Title: Shape-Biased Representations for Object Category Recognition
Date: Friday, October 20th, 2023
Time: 1:00PM-3:00PM ET
In-person Location: Coda C1315 Grant Park
Zoom link: https://gatech.zoom.us/j/98841973871
Stefan Stojanov
PhD Student in Computer Science
School of Interactive Computing
College of Computing
Georgia Institute of Technology
Committee
Dr. James M. Rehg (advisor), College of Computing, Georgia Institute of Technology
Dr. James Hays, College of Computing, Georgia Institute of Technology
Dr. Judy Hoffman, College of Computing, Georgia Institute of Technology
Dr. Chen Yu, Department of Psychology, University of Texas at Austin
Dr.
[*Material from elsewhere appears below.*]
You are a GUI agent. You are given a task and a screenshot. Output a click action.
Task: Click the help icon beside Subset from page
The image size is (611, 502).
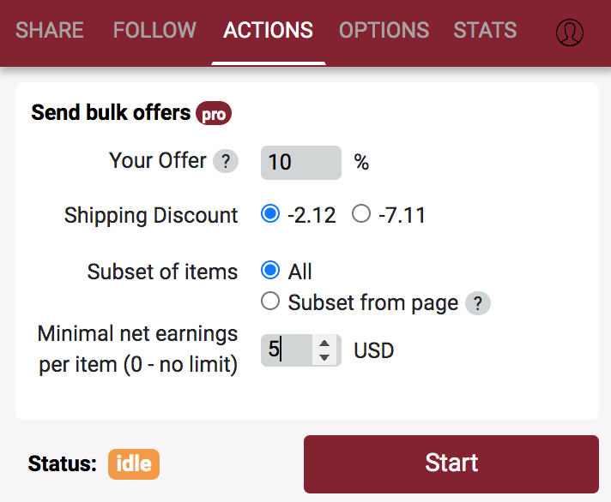click(477, 302)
Subhransu Maji, College of Information and Computer Sciences, University of Massachusetts, Amherst
Summary
While object recognition is a classical problem in computer vision that has witnessed incredible progress as a result of contemporary deep learning research, the key challenges of developing systems that can learn object categories from continually arriving data, from a few samples, and with limited supervision still remain. In this dissertation, we aim to borrow the learning strategy of shape bias and environmental bias of repetition, both of which are observed in young children, and apply them to continual, low-shot, and self-supervised learning of objects and object parts. In the continual learning domain, we demonstrate that repetition of learned concepts significantly ameliorates catastrophic forgetting. For low-shot learning we develop two methods for learning shape-biased object representations with decreasing supervision requirements: based on learning a joint image and 3D shape metric space from point clouds, and by self-supervised learning of object parts from multi-view pixel correspondences. We demonstrate that these methods of introducing a shape bias improve low-shot category recognition. Last, we find that contrastive learning from multi-view images allows for category-level part matching with performance competitive with baseline that have over 10 times more parameters, while being trained only on synthetic data. To support our investigations, we present two synthetic 3D object datasets, Toys200 and Toys4K, and develop a series of highly realistic synthetic data rendering systems that enable real-world generalization.